“Plusvalia” tax, Facebook and others; round up of recent Spanish legal issues
Spanish Courts have passed a few rulings in the past couple of weeks that are certainly noteworthy, the most important of which has made it fast to the headlines: the definitive challenge to the incomprehensible “plusvalia” tax, a levy that inexplicably is demanded by local authorities irrespective of whether property owners make, or not, a profit when selling.
According to a recent ruling by the Spanish Constitutional Tribunal, it is in unconstitutional to “tax not just a potential economic capacity but specifically, one that is fictitious, virtual or inexistent.”
The Constitutional Tribunal has ordered the legal definition of the plusvalia tax to be altered to embody the constitution principle of “economic capacity” to reflect that “only where a sale is conducted with profit can this tax be imposed on sellers”, allowing tax payers to “expose with all available evidence a situation where there is no increase in the value”.
Already several Courts have ordered Town Halls to reimburse this tax to property sellers who sold well below the price when they bought, a scenario that thousands could benefit from.
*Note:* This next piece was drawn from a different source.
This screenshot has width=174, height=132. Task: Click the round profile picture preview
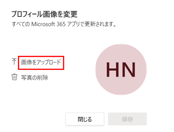point(121,69)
Two rulings should make many think twice before posting: the Provincial Audience in Pontevedra (Galicia) has ordered a father to seek consent from his ex before uploading children’s photos on the site.
For its part, the Supreme Court has fined an online newspaper with fifteen thousand Euros for publishing Facebook personal photos taken from an account that was public. According to the high Court, the publication of photos in an open public account is for the purpose of sharing with third parties, but not for mass media consumption. But whereas the Court deemed the right to one’s personal image was effectively interfered with, this was not applicable to the right to privacy or dignity of the claimant.
Supreme Court tells lawyers to write less
The Civil Section of the Supreme Court has ordered lawyers to not exceed 25 pages in their appeal writs, and to use Times New Roman font size 12. According to the magistrates, excessively long writs are unnecessary and hinder the institutional function of this Tribunal. Failing to observe these norms can cause the claimant to lose his right to appeal!